The Change Agent

Can Dr. Herman Ellis reinvent public health in Richmond?

The lack of fanfare hasn’t bothered Ellis much. After more than 30 years in the grueling public-health business, he knows to expect little attention.

Answer this: What does the public health department do? If you said enforce funny hairnets and hand-washing for restaurant workers, you know more than 57 percent of Americans polled by the Centers for Disease Control (CDC).

What’s really sad about such collective ignorance is that this is the very same health system credited with beating such epidemics as TB and influenza (the top killers in Virginia in 1900). Thanks to this system, we stretched our average life expectancy from 47 in 1900 to today’s record 77 years.

None of that glory, it seems, makes a difference now.

But this might be about to change in Richmond.

After six months of digging and analyzing with his employees, after painstaking efforts to talk to citizens, school nurses, politicians, doctors — everyone with a stake in the city’s health — it’s almost showtime for Ellis.
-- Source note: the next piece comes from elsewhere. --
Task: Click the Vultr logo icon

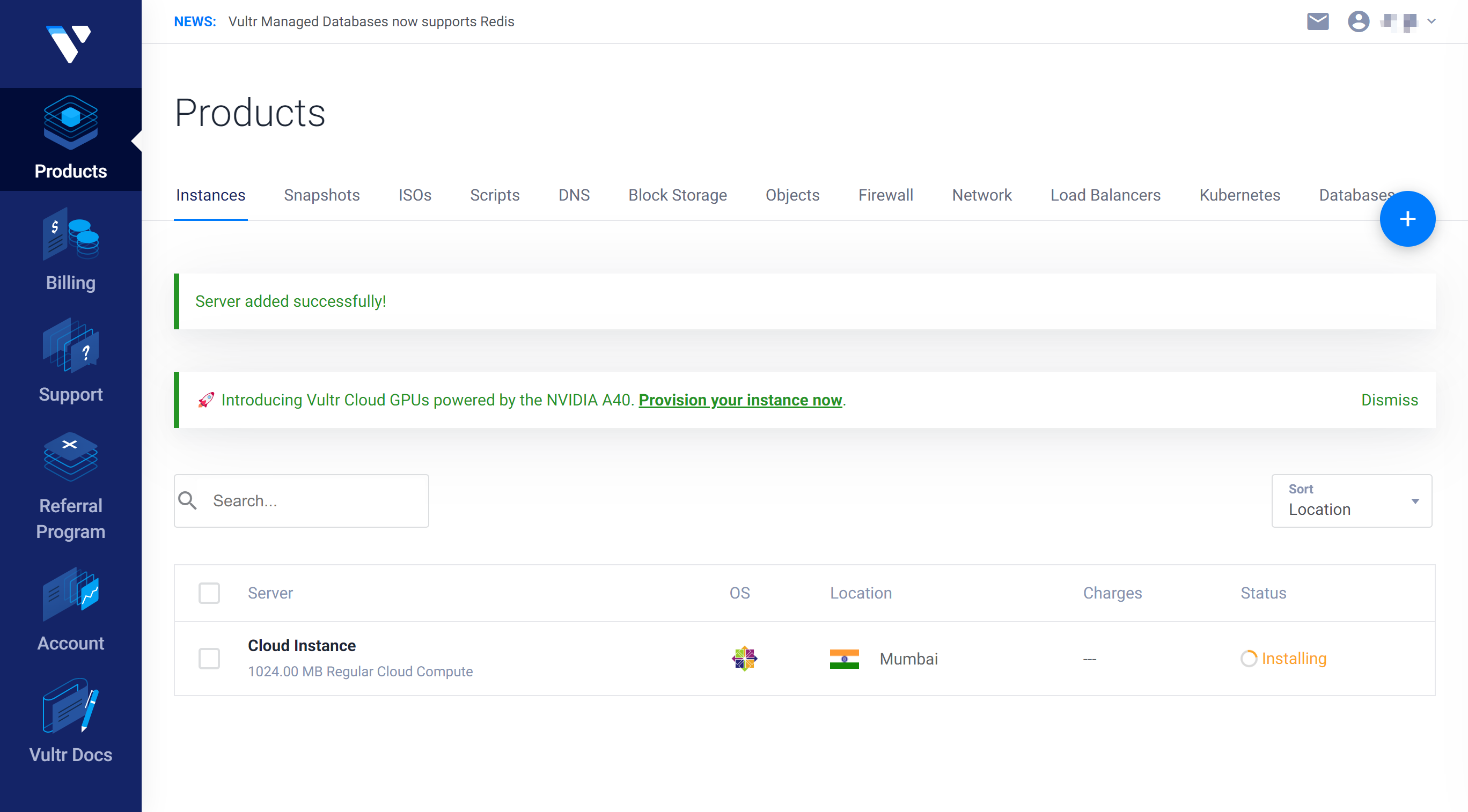Action: pyautogui.click(x=68, y=43)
At the end of the summer, he plans to announce a new vision and mission for the health department — the way he thinks a health department in the 21st century ought to work.

But will the plans sink like so many other grand schemes for change in our city? Or will this low-key intellectual with a passion for community lead the overhaul of the health behemoth that seems to have been forgotten?

I never did believe that people who worked in public health didn’t have the skills that people working in the private sector had,” explains Ellis, leaning over a round table in his office.

We are talking about the misperception about public health: the image that second-rate health providers work there, that it’s another way of saying “health for the poor.”

Ellis is a tall, slim man with salt-and-pepper hair. He’s soft-spoken, occasionally dipping into “agency speak” (departmental priorities and change agents). Still, he’s easy to be around, unassuming and warm. And most of all, he’s clear in his talk about heady topics like health. It’s an ability that immediately comes in handy for helping visitors trying to make sense of a world of statistics, social needs and city government.

Ellis’ office is on the third floor of 900 E. Marshall St., tucked in past the labyrinth of cubicles and bulletin boards that are plastered with cheap flyers about health fairs, walk-a-thons, pregnancy prevention seminars, and child abuse. People walk in and out of the maze, clipboards and files in hand, their identification badges swinging like necklaces.

The complicated physical setup makes it easy to imagine how difficult it is to get information in, through and out of such a place.

Everything that has to do with the city’s health gets digested here, and there’s enough of it to give anybody cramps. An organization chart isn’t too helpful, either. For example: There’s Animal Control, Vital Medical Records and Environmental Health — pretty straightforward. But then the Division for Family and Child Health is separate from Women, Infants and Children. There’s Community-Based Case Management (basically epidemiology, nursing outreach, satellite clinics, and health education) that’s separate from Chronic Disease Prevention and Clinical Services. Then there are the programs that people use. Programs to make sure kids get immunized, to help teens understand birth control, to reach boys before they become sexually irresponsible, to get information out about TB and other communicable diseases, to bring fitness to low-income families, to stop the spread of sexually transmitted diseases. The list goes on. And it’s all accompanied by memos, field workers, binders of data, and, most of all, countless needs to be met. The task is gargantuan and clearly not for those who give up easily.

Here’s what they’ve got to do and what they’re up against:

1. Ensure clean water, primarily by inspecting local springs to make sure the water is clear to drink and making sure public pools aren’t contaminated.

2. Inspect all the city’s restaurants (more than 1,000, the health department estimates) and ensure that state and city regulations are met. Eight inspectors are onboard and they visit each place at least twice a year. They also inspect the big milk plant off of I- 95, school cafeterias and the places where your friendly street food vendors make your hotdog.

3. Oversee animal control with six officers who last year handled more than 3,500 stray animals in the city, half of which had to be put down.

4. Stop serious infectious diseases, with everything from flu shots to plans for handling bioterrorist horrors like smallpox and anthrax.

5. Educate and implore the public to eat better and exercise to prevent cancer and heart disease — which accounted for more than half of all deaths in Richmond according to preliminary stats for 2000. That’s to say nothing of bracing for ever-increasing rates of diabetes, now considered to be an epidemic by health professionals nationwide.

6. Continue to improve prenatal care and infant-mortality rates, which are striking in their disparity along racial and socioeconomic lines. Thirty-eight Richmond babies died in 2000. Of those, 32 were black.

7. Prevent people from getting lead poisoning. Seventy-two percent of the housing units in the city are considered lead risks, and three fourths of children younger than 6 who live in Richmond are at risk for lead poisoning. It’s the No. 1 environmental hazard in the United States according to the CDC, and it causes birth defects and retardation, among other things — at much-lower exposure rates than experts once believed.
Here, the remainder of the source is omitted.